**Task**
Gather every line in the rows below that contains the string "located", and treat uppercase and lowercase as different.

(A block of data)

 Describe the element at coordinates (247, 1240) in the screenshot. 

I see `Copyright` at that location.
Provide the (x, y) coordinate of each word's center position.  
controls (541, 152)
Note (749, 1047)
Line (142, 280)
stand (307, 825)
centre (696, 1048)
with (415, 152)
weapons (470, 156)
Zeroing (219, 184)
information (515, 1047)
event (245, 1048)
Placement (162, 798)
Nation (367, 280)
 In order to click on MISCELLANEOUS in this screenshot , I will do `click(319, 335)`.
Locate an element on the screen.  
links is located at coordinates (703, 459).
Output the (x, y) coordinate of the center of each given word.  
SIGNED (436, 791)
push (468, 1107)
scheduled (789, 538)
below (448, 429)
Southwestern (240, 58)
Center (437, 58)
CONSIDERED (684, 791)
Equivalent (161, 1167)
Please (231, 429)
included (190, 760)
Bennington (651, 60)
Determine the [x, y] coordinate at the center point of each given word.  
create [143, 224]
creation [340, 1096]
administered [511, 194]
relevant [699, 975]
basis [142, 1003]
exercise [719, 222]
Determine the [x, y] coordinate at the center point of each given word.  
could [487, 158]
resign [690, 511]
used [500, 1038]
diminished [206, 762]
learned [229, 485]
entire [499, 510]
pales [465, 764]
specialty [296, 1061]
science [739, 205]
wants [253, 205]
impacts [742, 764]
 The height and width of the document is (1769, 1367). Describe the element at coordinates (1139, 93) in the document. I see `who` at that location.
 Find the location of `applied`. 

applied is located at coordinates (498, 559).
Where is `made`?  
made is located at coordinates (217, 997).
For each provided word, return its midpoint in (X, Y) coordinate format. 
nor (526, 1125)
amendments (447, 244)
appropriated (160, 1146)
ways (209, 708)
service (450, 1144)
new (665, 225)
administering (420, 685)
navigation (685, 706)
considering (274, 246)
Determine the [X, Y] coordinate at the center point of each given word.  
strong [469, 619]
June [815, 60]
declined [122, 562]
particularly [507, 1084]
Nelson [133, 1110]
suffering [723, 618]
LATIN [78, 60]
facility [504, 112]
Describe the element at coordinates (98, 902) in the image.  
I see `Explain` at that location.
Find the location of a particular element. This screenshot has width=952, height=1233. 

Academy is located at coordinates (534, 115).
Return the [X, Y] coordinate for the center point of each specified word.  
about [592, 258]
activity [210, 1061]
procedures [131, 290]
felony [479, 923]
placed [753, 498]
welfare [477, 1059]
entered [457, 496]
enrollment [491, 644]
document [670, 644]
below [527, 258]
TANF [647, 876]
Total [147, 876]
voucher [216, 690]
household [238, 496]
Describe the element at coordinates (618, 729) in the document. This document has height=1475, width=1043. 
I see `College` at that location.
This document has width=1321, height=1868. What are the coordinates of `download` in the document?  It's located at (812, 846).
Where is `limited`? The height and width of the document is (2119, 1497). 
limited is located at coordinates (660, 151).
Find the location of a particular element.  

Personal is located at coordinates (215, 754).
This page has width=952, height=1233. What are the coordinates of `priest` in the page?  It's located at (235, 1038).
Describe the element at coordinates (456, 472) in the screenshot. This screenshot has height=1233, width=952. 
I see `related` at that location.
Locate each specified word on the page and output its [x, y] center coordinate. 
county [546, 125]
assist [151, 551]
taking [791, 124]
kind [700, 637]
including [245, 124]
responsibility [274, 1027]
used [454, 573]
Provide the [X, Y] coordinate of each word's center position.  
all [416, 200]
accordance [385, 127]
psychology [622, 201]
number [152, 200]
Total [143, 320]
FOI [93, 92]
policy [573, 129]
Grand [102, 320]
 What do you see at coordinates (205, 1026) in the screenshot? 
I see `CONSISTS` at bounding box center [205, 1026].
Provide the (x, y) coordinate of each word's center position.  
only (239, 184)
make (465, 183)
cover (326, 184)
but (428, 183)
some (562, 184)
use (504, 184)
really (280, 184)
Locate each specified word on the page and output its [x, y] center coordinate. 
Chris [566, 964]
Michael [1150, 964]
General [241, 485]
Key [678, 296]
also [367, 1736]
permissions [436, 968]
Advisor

**Response to the exercise**
links is located at coordinates (703, 459).
applied is located at coordinates (498, 559).
made is located at coordinates (217, 997).
Academy is located at coordinates (534, 115).
This document has width=1321, height=1868. What are the coordinates of `download` in the document?  It's located at (812, 846).
limited is located at coordinates (660, 151).
Personal is located at coordinates (215, 754).
This page has width=952, height=1233. What are the coordinates of `priest` in the page?  It's located at (235, 1038).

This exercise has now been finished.